I could not write down the exact sancocho I made that night — sancocho does not work that way, sancocho refuses to be measured — but this hearty bean stew carries the same spirit: every root vegetable welcome, every bean a foundation, nothing wasted. When David called me from Bayamon and his voice broke over a tarp on a roof, I did not have words big enough to hold that. What I had was a pot, and heat, and a pantry full of things waiting to become something. That is what this stew is. That is what we are.

Hearty Bean Stew

Prep Time: 15 minutes | Cook Time: 45 minutes | Total Time: 1 hour | Servings: 6

Ingredients

  • 2 tablespoons olive oil
  • 1 medium yellow onion, diced
  • 4 cloves garlic, minced
  • 2 stalks celery, sliced
  • 2 medium carrots, peeled and diced
  • 1 medium russet potato, peeled and cut into 3/4-inch cubes
  • 1 can (14.5 oz) diced tomatoes, with juices
  • 1 can (15 oz) kidney beans, drained and rinsed
  • 1 can (15 oz) cannellini beans, drained and rinsed
  • 1 can (15 oz) black beans, drained and rinsed
  • 4 cups low-sodium vegetable broth
  • 1 teaspoon smoked paprika
  • 1 teaspoon ground cumin
  • 1/2 teaspoon dried oregano
  • 1/2 teaspoon dried thyme
  • 1/4 teaspoon black pepper
  • Salt to taste
  • 2 cups chopped kale or spinach
  • Juice of 1/2 lemon
  • Fresh parsley, chopped, for garnish

Instructions

  1. Build the base. Heat olive oil in a large heavy-bottomed pot over medium heat. Add onion and celery and cook, stirring occasionally, until softened, about 5 minutes. Add garlic and cook 1 minute more until fragrant.
  2. Add the vegetables. Stir in carrots and potato. Cook for 3 minutes, letting everything get acquainted with the heat and the oil.
  3. Season the pot. Add smoked paprika, cumin, oregano, thyme, and black pepper. Stir to coat the vegetables in the spices and cook for 1 minute.
  4. Pour in the liquids and beans. Add the diced tomatoes with their juices, all three cans of beans, and the vegetable broth. Stir well to combine. Bring to a boil over medium-high heat.
  5. Simmer low and slow. Reduce heat to medium-low, cover partially, and simmer for 30 minutes, until the potatoes and carrots are fully tender and the broth has thickened slightly.
  6. Finish with greens. Stir in the chopped kale or spinach and cook for 3–5 minutes until wilted. Add lemon juice, taste, and adjust salt as needed.
  7. Serve. Ladle into deep bowls and garnish with fresh parsley.

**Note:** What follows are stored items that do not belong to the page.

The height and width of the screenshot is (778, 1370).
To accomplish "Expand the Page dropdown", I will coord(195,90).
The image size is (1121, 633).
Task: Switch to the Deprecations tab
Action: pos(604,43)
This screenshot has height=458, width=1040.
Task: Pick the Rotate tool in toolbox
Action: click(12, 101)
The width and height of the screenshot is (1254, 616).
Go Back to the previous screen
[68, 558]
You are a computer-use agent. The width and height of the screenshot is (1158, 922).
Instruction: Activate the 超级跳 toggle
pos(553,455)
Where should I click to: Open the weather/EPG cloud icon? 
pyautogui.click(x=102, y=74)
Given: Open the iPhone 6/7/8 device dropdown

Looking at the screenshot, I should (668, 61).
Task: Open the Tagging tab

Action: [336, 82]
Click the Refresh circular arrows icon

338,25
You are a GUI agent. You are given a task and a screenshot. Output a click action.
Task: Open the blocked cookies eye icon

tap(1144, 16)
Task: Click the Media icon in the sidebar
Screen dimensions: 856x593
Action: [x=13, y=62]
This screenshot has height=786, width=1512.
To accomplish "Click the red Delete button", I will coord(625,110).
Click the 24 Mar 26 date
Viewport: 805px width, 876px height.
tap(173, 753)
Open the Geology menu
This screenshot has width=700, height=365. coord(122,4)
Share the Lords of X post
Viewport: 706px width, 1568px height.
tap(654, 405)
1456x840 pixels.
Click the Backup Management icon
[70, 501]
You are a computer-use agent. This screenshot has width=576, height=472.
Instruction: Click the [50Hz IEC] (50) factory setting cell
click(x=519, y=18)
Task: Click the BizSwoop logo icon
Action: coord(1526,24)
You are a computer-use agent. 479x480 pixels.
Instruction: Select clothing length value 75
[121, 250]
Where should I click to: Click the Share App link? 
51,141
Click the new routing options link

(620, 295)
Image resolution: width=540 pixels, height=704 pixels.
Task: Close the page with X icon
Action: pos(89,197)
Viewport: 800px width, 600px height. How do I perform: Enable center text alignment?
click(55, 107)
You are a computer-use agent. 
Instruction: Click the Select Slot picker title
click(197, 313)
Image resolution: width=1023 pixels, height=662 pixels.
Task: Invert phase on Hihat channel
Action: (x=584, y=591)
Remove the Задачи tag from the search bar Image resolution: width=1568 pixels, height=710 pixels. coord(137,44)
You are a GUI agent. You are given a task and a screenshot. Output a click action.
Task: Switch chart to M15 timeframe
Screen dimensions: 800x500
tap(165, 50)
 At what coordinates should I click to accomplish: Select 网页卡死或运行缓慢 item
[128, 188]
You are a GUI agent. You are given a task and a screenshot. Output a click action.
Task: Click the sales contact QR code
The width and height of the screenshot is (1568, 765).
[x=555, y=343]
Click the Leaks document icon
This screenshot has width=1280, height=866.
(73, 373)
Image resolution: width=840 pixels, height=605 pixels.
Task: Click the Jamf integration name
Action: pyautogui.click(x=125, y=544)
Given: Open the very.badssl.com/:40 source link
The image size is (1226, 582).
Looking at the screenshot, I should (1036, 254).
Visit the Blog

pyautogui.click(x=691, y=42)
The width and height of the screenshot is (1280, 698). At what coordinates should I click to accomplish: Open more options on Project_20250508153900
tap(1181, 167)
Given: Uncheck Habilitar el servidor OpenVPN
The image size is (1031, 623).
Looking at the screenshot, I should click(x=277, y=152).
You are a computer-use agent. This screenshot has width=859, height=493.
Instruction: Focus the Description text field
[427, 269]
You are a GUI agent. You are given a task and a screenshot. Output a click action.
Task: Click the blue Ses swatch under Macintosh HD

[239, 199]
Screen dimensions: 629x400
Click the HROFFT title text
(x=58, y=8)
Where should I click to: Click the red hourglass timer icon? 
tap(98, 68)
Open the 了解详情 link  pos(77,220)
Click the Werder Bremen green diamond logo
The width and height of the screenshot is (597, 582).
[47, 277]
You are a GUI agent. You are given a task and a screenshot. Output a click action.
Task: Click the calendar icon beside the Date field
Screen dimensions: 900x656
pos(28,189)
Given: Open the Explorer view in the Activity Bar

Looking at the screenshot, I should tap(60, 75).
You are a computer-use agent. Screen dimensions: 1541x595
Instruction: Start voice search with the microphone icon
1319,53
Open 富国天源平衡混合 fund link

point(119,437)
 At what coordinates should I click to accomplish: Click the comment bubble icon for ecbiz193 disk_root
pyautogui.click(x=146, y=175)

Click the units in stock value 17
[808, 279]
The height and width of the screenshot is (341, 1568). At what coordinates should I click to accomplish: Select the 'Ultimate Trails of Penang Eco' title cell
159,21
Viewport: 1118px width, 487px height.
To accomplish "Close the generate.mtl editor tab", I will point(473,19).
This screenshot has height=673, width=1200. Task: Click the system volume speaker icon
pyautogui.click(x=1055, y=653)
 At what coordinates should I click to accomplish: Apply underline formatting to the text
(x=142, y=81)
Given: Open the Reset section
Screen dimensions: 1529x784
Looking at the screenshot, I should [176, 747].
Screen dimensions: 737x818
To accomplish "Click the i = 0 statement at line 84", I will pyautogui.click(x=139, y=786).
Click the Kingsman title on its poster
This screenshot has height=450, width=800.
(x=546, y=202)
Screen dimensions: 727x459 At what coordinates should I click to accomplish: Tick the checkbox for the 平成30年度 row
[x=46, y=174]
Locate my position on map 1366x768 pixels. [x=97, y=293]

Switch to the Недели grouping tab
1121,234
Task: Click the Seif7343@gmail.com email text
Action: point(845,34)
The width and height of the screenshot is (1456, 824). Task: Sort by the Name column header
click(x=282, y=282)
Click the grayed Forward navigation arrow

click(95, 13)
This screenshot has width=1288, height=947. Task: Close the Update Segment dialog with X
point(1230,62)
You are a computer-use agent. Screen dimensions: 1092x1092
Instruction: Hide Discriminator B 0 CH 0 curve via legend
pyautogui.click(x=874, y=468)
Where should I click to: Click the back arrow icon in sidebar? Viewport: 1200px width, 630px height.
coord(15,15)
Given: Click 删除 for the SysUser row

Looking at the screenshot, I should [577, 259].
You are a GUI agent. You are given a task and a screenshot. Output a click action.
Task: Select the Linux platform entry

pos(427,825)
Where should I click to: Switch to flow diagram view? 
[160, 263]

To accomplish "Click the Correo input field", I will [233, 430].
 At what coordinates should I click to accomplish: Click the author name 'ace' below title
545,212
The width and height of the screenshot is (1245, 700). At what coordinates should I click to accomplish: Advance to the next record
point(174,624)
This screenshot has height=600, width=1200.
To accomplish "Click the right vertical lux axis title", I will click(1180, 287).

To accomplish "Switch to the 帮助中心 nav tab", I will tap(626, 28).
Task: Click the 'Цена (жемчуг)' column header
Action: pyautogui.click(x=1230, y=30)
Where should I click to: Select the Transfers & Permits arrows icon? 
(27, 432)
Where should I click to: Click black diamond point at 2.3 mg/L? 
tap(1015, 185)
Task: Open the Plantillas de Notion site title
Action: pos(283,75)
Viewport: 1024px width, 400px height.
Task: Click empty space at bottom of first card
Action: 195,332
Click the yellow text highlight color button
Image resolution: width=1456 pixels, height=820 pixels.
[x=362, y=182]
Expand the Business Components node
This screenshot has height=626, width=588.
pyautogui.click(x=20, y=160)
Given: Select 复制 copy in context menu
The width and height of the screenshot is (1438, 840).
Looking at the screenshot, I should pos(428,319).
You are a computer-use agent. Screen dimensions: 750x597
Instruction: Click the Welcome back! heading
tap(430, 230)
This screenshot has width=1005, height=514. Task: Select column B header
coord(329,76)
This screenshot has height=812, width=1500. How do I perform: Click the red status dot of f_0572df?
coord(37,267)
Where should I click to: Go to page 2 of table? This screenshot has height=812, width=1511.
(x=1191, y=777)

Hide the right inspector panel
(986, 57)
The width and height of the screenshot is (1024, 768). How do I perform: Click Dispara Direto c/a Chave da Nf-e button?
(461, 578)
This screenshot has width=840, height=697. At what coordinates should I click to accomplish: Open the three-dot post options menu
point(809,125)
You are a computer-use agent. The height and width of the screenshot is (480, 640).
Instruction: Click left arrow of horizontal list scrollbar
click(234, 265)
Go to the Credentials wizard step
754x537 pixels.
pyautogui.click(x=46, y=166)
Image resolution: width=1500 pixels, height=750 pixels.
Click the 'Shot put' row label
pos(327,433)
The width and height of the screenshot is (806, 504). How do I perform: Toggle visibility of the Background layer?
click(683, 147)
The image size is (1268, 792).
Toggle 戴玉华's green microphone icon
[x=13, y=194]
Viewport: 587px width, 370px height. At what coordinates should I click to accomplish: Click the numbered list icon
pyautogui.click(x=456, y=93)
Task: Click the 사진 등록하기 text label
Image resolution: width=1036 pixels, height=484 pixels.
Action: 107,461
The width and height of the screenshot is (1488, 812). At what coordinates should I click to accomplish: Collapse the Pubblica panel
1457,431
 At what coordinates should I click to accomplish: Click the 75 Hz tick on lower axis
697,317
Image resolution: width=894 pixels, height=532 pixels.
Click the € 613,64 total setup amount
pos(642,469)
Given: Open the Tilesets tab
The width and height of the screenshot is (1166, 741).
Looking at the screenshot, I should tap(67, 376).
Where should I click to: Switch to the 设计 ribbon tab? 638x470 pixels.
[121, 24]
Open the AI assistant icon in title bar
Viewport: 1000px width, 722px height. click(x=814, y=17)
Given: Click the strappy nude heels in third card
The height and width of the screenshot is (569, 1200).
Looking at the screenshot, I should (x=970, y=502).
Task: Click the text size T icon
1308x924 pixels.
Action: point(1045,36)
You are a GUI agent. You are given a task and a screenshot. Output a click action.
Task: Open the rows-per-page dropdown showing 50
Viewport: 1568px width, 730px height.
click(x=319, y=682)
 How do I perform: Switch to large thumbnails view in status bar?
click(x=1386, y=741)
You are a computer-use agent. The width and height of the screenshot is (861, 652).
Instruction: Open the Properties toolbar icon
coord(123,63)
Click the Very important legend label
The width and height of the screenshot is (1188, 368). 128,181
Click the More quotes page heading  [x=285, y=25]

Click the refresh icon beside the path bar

Serve with crusty bread or white rice.

Nutrition (per serving)

Calories: 310 | Protein: 16g | Fat: 6g | Carbs: 49g | Fiber: 13g | Sodium: 480mg

Carmen Delgado-Ortiz
About the cook who shared this
Carmen Delgado-Ortiz
Week 134 of Carmen’s 30-year story · Hartford, Connecticut
Carmen is a sixty-year-old retired hospital cafeteria manager, a grandmother of eight, and a Puerto Rican woman who survived Hurricane María in 2017 and rebuilt her life in Hartford, Connecticut, with nothing but her mother's sofrito recipe and the kind of determination that only comes from watching everything you own get washed away. She cooks arroz con pollo, pernil, and pasteles for every holiday, and her kitchen is always open because in Carmen's world, nobody eats alone.